PROVIDED TEXT:
Dealer Comments

Today's Talking Points 25.09.2025

Market Commentary

The dollar strengthened against a broad range of currencies yesterday, although its gains were modest enough (a bit more than 0.5%), amid some paring back of Fed rate cut expectations and higher US bond yields. EURUSD and GBPUSD are trading at around $1.1740 and $1.3460 respectively this morning, down from Tuesday’s closing levels of $1.1815 and $1.3525 (but a touch above yesterday’s intra-day lows), with both still well within the fairly tight ranges that have prevailed through the month of September to date. EURGBP is little changed from yesterday morning’s levels at about £0.8730.

 

Yesterday’s Events 

US government bonds underperformed yesterday. Yields increased by 2-4bps across the curve as Fed rate cut expectations softened a touch, in contrast to largely unchanged yields in the case of both German and UK bonds (this in the context of narrow trading ranges for yields generally this week). In equity markets, US stocks retreated some more from Monday’s record highs although losses were small (about o.3% in the case of the S&P 500), while the Euro Stoxx 600 was flat on the day.

In remarks yesterday, Bank of England Governor Andrew Bailey said monetary policy remains in “restrictive” territory and “there is still some further journey down in interest rates to go.” He cautioned though that “exactly when that will be and how much it will be will depends on the path of inflation”. The market sees little chance of the BoE lowering rates again this year and is not pricing in another full quarter-point reduction until April next year.

Business confidence in Germany fell in September according to the latest ifo survey,  with the Business Climate Index dipping by more than expected to 87.7 (down from 88.9 in August and its lowest level since May). Sentiment amongst manufacturing and (particularly) services companies declined this month, but there was an improvement in confidence in the construction sector.

 

The Day Ahead

Looking to the day ahead, economic data due include money supply & credit growth in the Euro area and jobless claims, durable goods orders, existing home sales, and a third estimate of Q2 GDP growth in the US. A large number of Fed members are due on the wires over the course of the day as well.

MATERIAL PROVIDED:

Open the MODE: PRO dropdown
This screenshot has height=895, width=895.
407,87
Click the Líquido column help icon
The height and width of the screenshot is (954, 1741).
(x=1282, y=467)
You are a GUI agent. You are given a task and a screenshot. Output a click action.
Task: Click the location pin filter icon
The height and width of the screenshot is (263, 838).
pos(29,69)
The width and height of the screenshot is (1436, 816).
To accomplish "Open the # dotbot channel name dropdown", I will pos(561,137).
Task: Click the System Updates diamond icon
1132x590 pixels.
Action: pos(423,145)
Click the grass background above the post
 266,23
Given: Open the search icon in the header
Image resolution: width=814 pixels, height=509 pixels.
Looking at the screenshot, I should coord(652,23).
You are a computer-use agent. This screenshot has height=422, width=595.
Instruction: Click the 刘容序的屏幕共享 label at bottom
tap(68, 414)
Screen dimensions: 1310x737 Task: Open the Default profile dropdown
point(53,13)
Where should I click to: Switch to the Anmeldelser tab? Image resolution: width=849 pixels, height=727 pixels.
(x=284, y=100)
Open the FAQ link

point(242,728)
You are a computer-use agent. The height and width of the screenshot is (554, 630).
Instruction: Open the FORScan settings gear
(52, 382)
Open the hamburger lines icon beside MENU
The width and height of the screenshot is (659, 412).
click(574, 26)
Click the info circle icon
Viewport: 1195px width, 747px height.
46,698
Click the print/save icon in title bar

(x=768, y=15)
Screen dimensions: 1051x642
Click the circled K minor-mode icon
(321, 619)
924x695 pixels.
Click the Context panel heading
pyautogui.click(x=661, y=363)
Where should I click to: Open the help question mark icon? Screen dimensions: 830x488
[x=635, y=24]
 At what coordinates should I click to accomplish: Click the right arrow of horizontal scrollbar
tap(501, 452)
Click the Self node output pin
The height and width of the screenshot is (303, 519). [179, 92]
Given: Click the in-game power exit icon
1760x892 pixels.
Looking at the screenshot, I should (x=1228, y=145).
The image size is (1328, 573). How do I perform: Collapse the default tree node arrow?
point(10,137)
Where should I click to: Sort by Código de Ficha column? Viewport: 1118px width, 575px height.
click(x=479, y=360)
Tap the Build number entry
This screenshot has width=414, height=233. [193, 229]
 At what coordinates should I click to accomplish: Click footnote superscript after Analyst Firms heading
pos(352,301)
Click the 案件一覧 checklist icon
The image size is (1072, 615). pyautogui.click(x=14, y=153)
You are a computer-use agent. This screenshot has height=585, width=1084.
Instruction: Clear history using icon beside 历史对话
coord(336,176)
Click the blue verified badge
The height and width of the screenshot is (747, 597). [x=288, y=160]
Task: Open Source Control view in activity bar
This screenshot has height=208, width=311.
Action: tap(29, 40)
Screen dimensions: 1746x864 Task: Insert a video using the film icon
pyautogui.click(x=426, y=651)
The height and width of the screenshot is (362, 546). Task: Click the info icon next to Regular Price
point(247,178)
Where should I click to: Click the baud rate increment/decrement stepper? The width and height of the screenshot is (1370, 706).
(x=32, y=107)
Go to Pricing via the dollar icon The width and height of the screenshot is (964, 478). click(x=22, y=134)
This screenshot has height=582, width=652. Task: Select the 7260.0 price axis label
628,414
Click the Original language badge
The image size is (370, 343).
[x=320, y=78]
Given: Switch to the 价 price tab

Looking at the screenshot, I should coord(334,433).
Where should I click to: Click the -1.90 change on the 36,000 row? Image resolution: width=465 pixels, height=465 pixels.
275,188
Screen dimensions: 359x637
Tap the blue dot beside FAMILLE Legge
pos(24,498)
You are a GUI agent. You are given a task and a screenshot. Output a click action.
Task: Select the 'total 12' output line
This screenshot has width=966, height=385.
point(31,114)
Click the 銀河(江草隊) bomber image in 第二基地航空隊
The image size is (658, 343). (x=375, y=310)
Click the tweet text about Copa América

EXERCISE TASK: Print the passage of the market commentary between "Market Commentary" and "at about £0.8730.", inclusive, reproducing it word for word.

TASK ANSWER:
Market Commentary

The dollar strengthened against a broad range of currencies yesterday, although its gains were modest enough (a bit more than 0.5%), amid some paring back of Fed rate cut expectations and higher US bond yields. EURUSD and GBPUSD are trading at around $1.1740 and $1.3460 respectively this morning, down from Tuesday’s closing levels of $1.1815 and $1.3525 (but a touch above yesterday’s intra-day lows), with both still well within the fairly tight ranges that have prevailed through the month of September to date. EURGBP is little changed from yesterday morning’s levels at about £0.8730.